When I woke up from the anesthesia, my doctor was staring at me in awe. He said, “I’ve removed at least 1000 appendixes (appendices?) in my career, and yours was at least 3 times longer than the longest one I’ve ever seen.” I’m convinced that to this day he has it in a jar somewhere. But what’s even more disconcerting is that up to that time I had walked around for 35 years as a freak of nature and I didn’t even know it.
Similarly, I REALLY pissed off an endodontist once. He had already quoted me a price so he felt he had to stick to it and give me the root canal as promised. Then he found out, to his horror, that the tooth in question, which on a normal person has only two roots, had four. Two of the roots were hiding behind one of the other ones, so it didn’t show up on the x-ray, thus causing his profit margin to go up in smoke. How was I supposed to know?

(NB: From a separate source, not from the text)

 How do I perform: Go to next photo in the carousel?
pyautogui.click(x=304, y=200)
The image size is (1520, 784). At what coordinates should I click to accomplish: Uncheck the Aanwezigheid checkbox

The thing is, my body knew these things all along. Just like it knows how to produce stomach acid and platelets and snot, and I couldn’t do that myself if my life depended on it. It even does this from scratch, working with the ingredients on hand. Isn’t that amazing? I mean, gross, yes, but amazing.
Seriously. Think about it. You’re living inside a body that is doing stuff you can’t. Women who are pregnant with baby boys are growing penises inside their body even as we speak. Your baby teeth know exactly when they’ve overstayed their welcome. If you’re like me, you can walk around on a broken foot for two months without even realizing why it’s feeling “funny”.
Our bodies must shake their heads and laugh at us.